In this case, a predetermined voltage (for example, Ov) may be applied to one of the bimorphs for a predetermined period of time.

<Description of Effects> As explained below using the L embodiment, according to the present invention, switching between two modes in which the electro-mechanical transducer is operated by two electromechanical transducer pattern signals in at least one mode is performed. Since the two electromechanical transducers can be driven in the same state even after the recording or reproducing operation, good recording or reproduction can be performed.

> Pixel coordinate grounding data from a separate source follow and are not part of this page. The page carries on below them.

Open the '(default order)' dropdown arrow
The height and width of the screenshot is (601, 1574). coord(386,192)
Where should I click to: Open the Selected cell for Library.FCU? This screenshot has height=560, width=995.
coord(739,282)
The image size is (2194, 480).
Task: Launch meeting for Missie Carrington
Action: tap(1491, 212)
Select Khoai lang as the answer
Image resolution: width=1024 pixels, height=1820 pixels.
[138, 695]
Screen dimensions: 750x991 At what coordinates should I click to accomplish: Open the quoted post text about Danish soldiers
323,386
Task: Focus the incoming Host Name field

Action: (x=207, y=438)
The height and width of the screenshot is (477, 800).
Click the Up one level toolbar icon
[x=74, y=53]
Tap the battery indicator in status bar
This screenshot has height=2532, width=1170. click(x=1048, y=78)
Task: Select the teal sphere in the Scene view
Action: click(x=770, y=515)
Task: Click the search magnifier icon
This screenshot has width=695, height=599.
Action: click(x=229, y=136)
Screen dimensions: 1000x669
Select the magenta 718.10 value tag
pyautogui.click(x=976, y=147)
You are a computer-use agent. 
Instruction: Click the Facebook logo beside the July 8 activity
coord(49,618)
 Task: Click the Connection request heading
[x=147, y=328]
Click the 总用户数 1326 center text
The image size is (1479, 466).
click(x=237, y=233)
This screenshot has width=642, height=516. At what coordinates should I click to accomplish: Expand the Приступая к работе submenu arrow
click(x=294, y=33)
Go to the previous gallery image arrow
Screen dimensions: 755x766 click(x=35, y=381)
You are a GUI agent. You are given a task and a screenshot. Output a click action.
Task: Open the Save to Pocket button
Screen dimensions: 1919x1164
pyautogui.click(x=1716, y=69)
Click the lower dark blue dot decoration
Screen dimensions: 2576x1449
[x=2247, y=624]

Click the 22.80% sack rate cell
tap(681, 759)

[Brief explanation of the drawing]

Figure 1 is a diagram showing the applied voltage to the bimorph and the characteristics of the displacement amount in response to it. Figures 2 (A) to (C) show the problems caused by the residual displacement characteristics of the electro-mechanical conversion element in conventional VTRs. Figure 3 is a diagram showing the circuit configuration of a bimorph control system of a VTR as an embodiment of the present invention, Figure 4 is a timing chart showing the waveform of the numbered part in Figure 3, and Figure 5 is a diagram for explanation. FIG. 6 is a diagram showing the head configuration of a VTR9 as another embodiment of the present invention. FIG. 7 is a diagram showing a voltage pattern applied to the bimorph during 4x speed search, and FIG. 8 is a diagram showing bimorph control of a VTR as another embodiment of the present invention corresponding to the head configuration shown in FIG. 5. A diagram showing the circuit configuration of the system. FIG. 9 is a timing chart showing the waveform of the part numbered in FIG. 8. 2.3 is a bimorph as an electro-mechanical conversion element,
4 and 5 are heads, 20 is a mode selector, 21.2
2 are triangular pattern generation circuits, 23.24.25.2
6 is an analog switch, 28 is a mono multi, 29 is an inverter, 30.31 is an AND gate, 32.3
3 is each DFF, 41.42 is each head, 43.44
are bimorphs, 53 and 54 are level comparison circuits, and 55
．． 56 is OFF, and 57 is OR gate 0.

Claims (1)

[Claims] 1) A device that performs recording or reproduction by displacing two electromechanical transducers each having a head attached thereto and having a residual displacement characteristic, and in at least one mode, the above-mentioned two
When switching between two modes in which each of the two electromechanical transducers is operated in response to the same or similar predetermined pattern signals having a phase difference from each other, the two electromechanical transducers are switched between two modes.
A recording or reproducing device characterized in that the switching timing of the pattern signal that controls the voltage applied to each of the mechanical transducer elements is shifted by a period according to the phase difference.